◆ **How to complete this task**
Pictures stay out; please output the remaining data exactly.

◆ **Data section**
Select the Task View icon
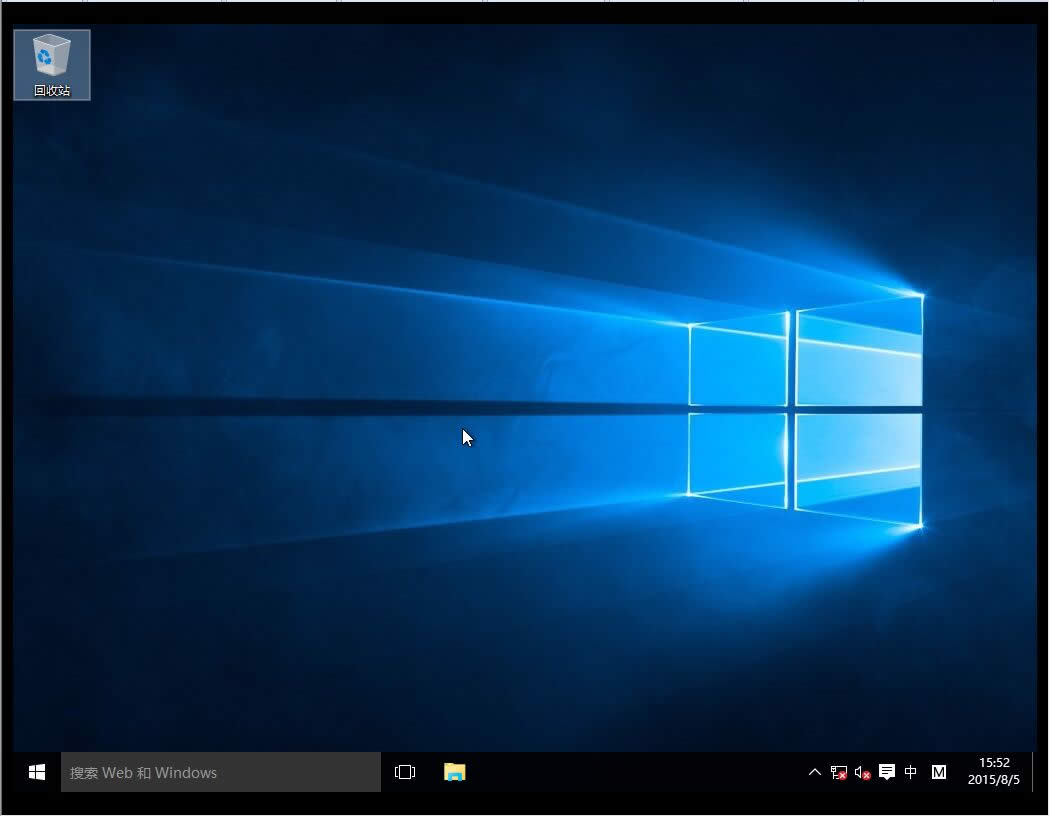Screen dimensions: 1050x817 pos(404,772)
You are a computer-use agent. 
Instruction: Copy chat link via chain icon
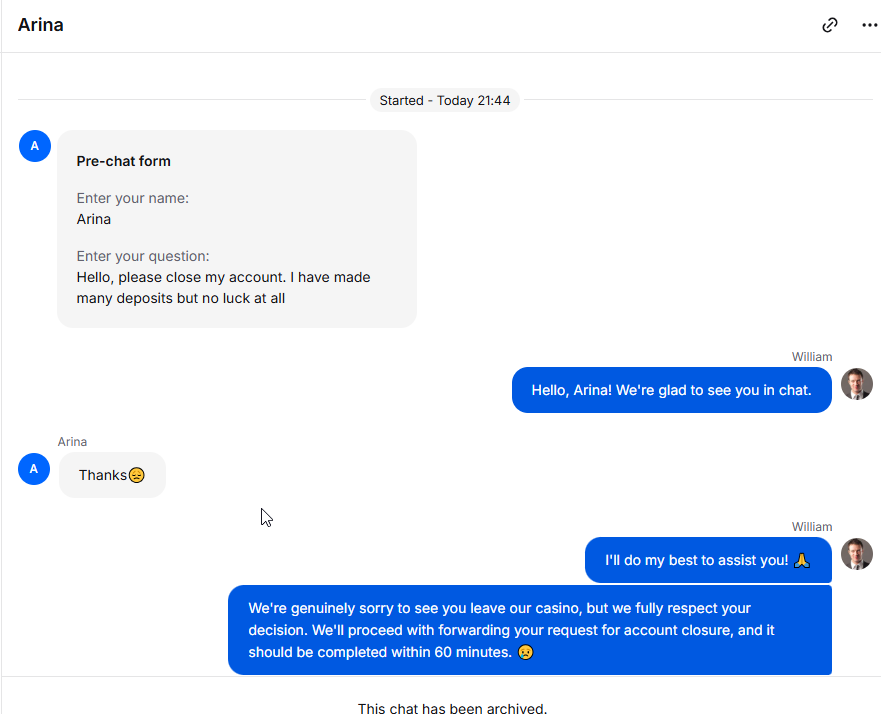tap(829, 25)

◆ **Answer to this problem**
Select the Task View icon
Screen dimensions: 1050x817 pos(404,772)
You are a computer-use agent. 
Instruction: Copy chat link via chain icon
tap(829, 25)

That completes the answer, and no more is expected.